START DATA
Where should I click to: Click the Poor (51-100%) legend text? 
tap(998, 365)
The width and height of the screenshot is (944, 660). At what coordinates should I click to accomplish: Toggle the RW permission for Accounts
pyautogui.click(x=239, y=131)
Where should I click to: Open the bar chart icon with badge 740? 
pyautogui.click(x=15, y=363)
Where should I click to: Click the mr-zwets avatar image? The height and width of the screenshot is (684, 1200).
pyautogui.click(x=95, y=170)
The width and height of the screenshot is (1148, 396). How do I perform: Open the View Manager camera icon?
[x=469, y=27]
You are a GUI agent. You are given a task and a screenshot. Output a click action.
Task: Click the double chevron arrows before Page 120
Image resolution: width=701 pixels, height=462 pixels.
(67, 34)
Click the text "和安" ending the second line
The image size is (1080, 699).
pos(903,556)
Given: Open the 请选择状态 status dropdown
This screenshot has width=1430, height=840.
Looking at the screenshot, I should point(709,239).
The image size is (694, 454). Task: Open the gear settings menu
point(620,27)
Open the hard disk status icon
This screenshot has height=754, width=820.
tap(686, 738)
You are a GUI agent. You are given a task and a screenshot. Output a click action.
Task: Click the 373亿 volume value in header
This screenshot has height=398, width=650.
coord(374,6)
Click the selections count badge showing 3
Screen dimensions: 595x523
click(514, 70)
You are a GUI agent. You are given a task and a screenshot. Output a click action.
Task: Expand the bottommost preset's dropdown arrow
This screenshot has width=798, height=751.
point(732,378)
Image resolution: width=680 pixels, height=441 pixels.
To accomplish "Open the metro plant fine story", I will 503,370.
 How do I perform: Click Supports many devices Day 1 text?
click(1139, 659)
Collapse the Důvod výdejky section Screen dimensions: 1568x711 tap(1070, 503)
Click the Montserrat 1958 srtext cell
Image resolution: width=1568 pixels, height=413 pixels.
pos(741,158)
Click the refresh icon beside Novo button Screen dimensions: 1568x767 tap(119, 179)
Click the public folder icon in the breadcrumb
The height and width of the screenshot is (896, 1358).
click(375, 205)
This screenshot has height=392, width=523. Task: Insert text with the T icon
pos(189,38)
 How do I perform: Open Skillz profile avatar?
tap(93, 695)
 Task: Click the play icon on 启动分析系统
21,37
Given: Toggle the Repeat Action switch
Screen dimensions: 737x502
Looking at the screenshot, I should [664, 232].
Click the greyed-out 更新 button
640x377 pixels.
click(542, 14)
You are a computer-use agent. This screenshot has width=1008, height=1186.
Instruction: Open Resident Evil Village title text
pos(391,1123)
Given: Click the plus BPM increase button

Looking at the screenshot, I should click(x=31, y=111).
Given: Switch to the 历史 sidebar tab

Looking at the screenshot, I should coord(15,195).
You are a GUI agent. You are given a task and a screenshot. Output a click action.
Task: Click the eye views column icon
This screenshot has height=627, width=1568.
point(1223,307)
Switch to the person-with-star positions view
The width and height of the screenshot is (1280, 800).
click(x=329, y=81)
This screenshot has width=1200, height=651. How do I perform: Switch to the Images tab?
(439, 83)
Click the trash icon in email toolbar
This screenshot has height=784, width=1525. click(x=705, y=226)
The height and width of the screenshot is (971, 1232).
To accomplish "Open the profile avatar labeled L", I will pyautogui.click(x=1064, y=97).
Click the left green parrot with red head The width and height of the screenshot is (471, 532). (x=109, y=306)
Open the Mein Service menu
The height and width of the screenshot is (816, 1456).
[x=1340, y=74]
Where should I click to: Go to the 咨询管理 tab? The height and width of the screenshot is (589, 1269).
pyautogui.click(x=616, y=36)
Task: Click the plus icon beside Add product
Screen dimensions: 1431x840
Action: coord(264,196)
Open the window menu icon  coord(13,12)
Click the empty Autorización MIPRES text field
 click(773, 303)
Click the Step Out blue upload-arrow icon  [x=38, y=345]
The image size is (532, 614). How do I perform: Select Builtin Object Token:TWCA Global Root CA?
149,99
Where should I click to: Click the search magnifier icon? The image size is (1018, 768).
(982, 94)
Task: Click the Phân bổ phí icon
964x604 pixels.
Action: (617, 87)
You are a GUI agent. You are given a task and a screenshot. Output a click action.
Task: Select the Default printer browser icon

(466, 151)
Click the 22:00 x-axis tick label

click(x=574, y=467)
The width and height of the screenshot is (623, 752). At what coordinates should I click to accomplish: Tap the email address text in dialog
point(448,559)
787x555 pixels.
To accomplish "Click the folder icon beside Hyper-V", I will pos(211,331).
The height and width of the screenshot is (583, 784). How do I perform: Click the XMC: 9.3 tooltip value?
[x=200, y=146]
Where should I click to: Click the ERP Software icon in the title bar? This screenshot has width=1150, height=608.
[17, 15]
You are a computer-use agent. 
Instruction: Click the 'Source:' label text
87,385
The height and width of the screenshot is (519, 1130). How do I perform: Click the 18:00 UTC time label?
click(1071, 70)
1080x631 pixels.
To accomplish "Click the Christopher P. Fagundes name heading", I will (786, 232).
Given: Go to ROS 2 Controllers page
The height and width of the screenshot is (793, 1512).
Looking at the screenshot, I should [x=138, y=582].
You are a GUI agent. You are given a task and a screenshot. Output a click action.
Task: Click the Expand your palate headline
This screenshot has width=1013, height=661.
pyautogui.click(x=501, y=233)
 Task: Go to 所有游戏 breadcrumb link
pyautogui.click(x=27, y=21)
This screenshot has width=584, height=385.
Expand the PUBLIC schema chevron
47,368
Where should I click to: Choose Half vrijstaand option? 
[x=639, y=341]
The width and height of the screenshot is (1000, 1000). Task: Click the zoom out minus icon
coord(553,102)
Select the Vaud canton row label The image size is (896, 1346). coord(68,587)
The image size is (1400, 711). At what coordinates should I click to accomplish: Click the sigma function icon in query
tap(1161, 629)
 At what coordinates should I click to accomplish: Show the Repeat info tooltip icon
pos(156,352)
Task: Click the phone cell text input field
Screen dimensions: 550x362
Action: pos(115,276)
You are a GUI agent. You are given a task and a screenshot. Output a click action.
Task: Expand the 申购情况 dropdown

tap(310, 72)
END DATA
[ASSIGNMENT]:
In the entries above, find every line with the word "computer" and list it.

[EXERCISE ANSWER]:
You are a computer-use agent. This screenshot has width=1008, height=1186.
You are a computer-use agent. 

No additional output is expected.